Task prompt:
At the line containing "Given: Toggle Alarm", begin an exact copy of the lines below and continue through the final one, with no pictures.

Data shown:
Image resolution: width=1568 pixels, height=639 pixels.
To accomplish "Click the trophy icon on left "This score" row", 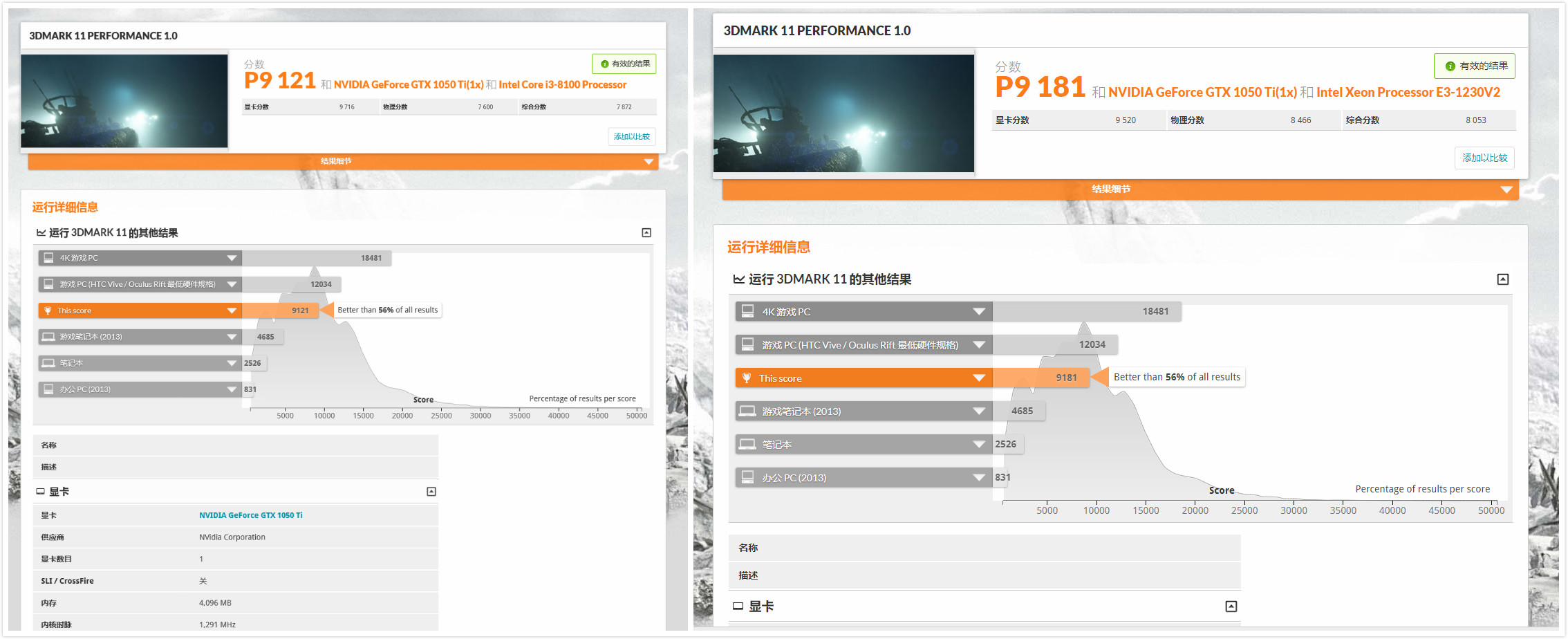I will (46, 310).
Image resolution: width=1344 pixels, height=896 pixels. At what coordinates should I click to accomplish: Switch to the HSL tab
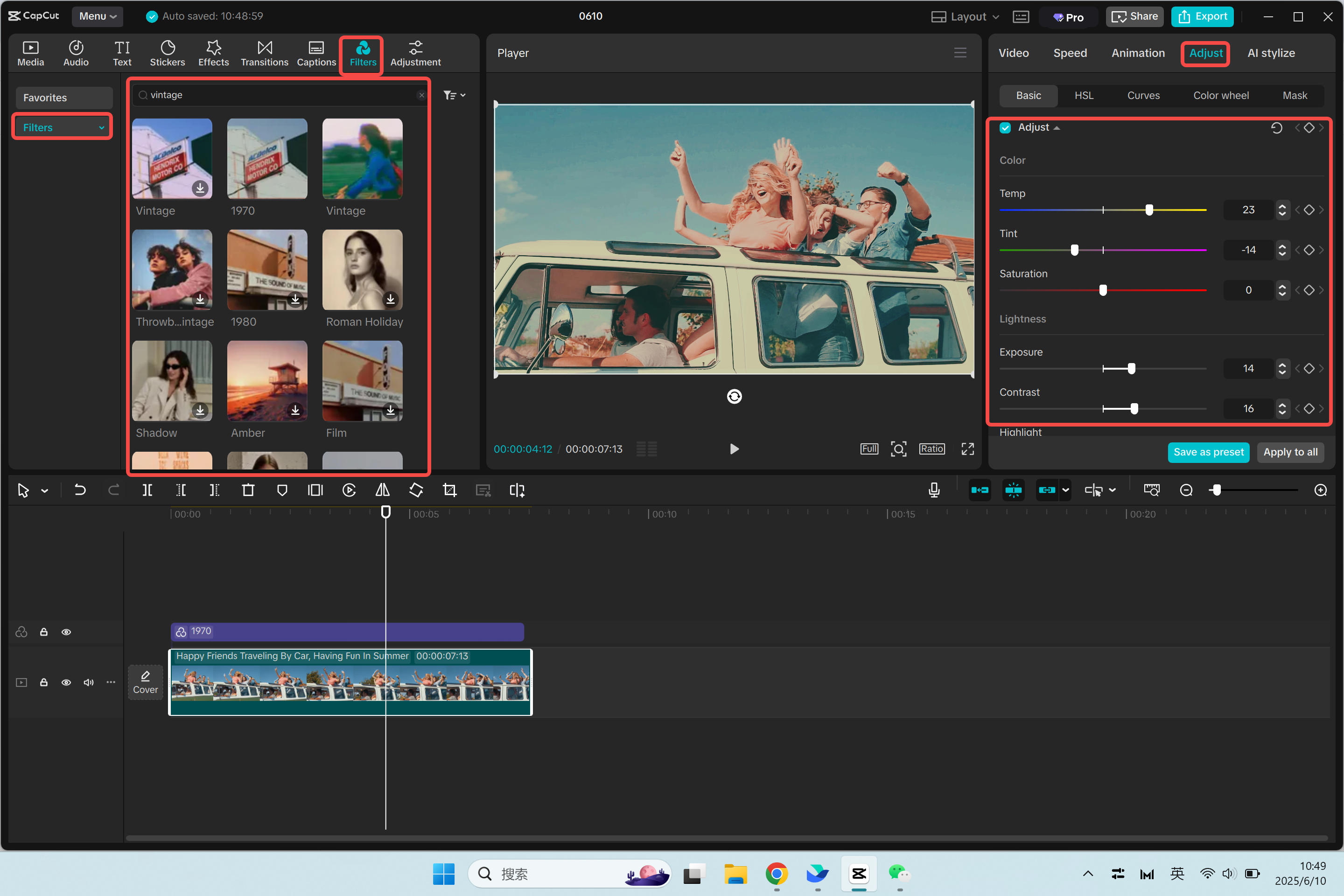coord(1084,95)
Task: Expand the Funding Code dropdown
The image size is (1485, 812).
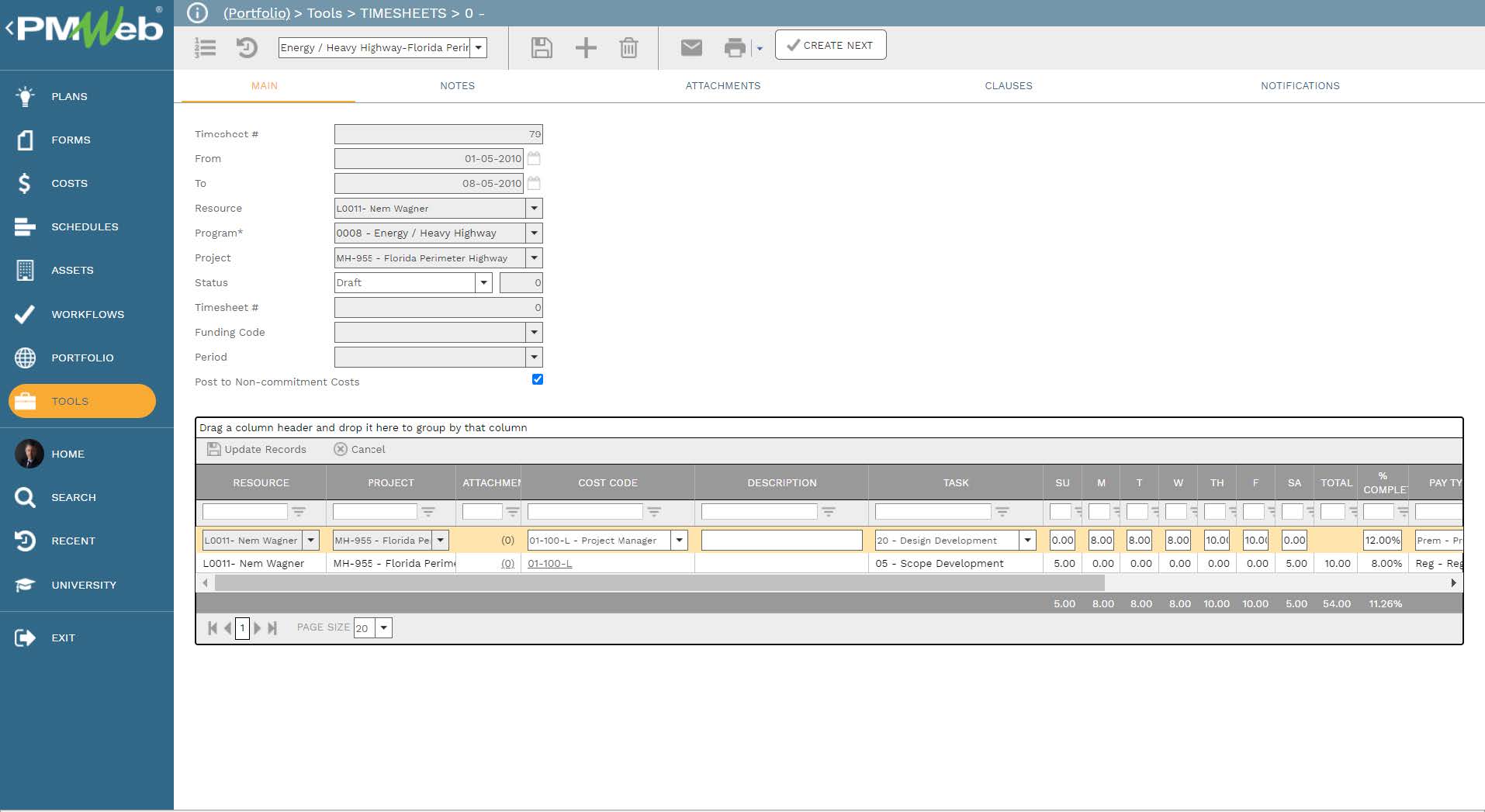Action: (x=534, y=332)
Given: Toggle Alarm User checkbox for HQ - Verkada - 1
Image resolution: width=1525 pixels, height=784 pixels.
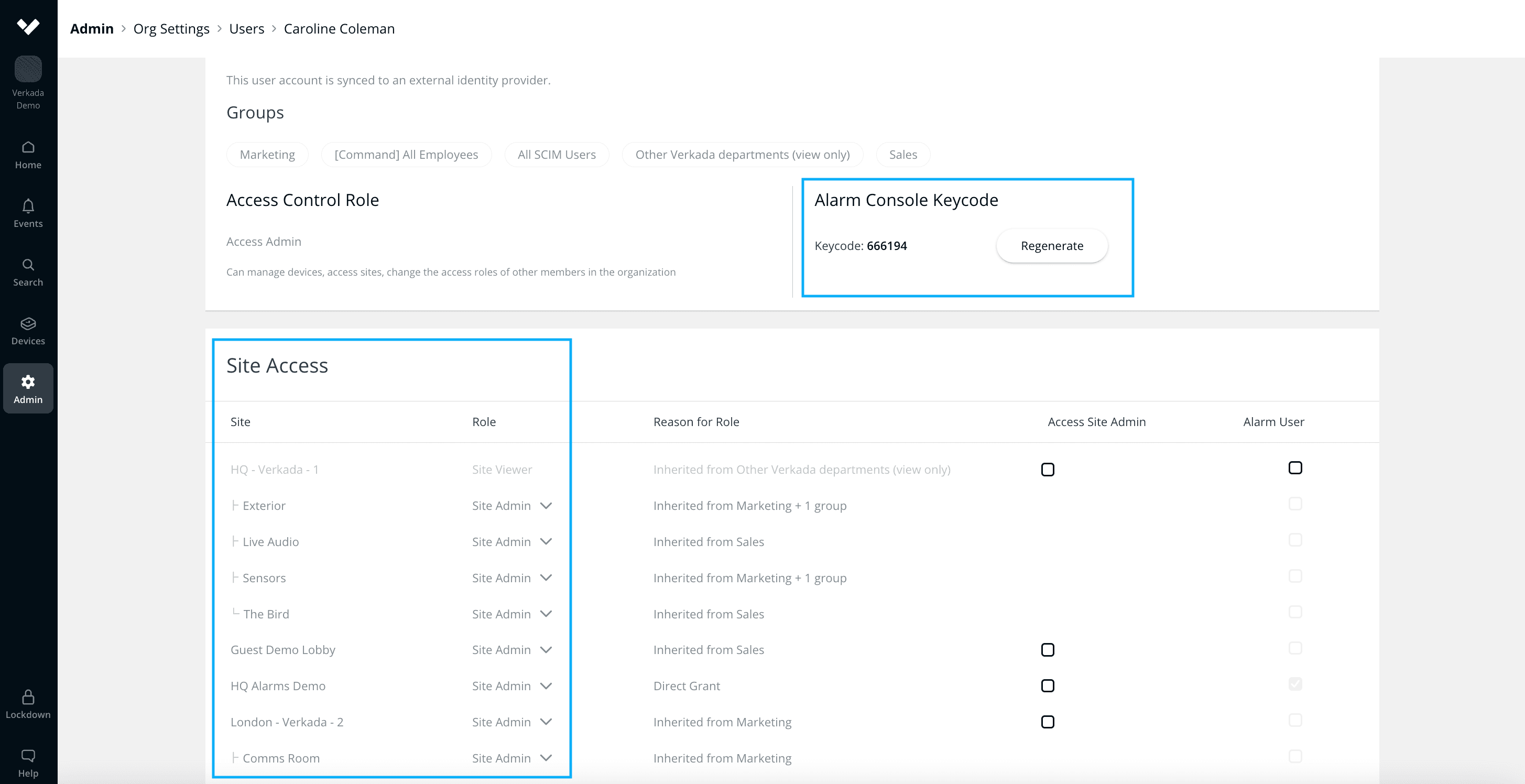Looking at the screenshot, I should tap(1295, 468).
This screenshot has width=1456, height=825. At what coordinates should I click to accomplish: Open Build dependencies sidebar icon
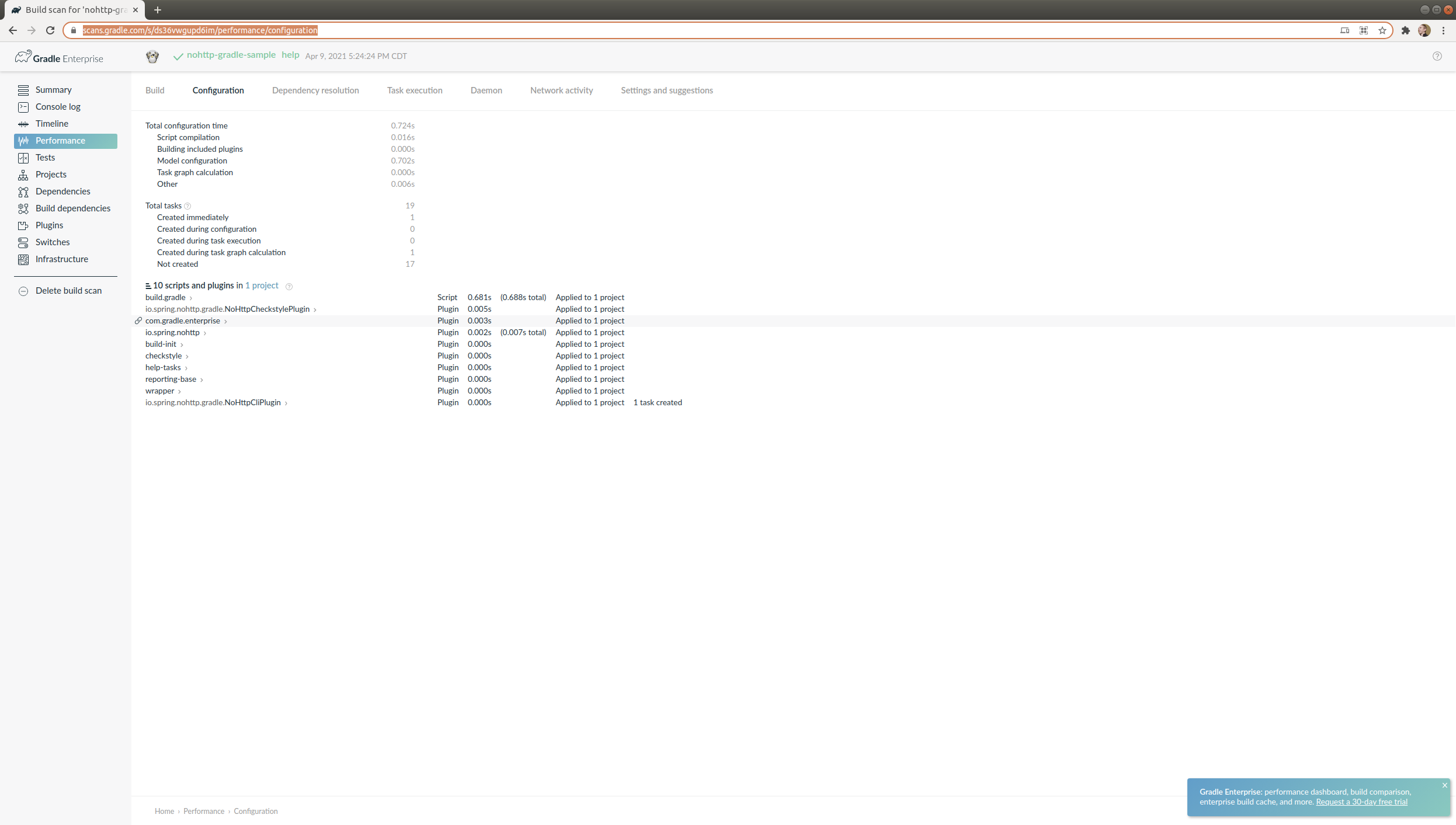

Your solution:
Given: Toggle Alarm User checkbox for HQ - Verkada - 1
Image resolution: width=1525 pixels, height=784 pixels.
Looking at the screenshot, I should tap(1295, 468).
This screenshot has width=1456, height=825. At what coordinates should I click to accomplish: Open Build dependencies sidebar icon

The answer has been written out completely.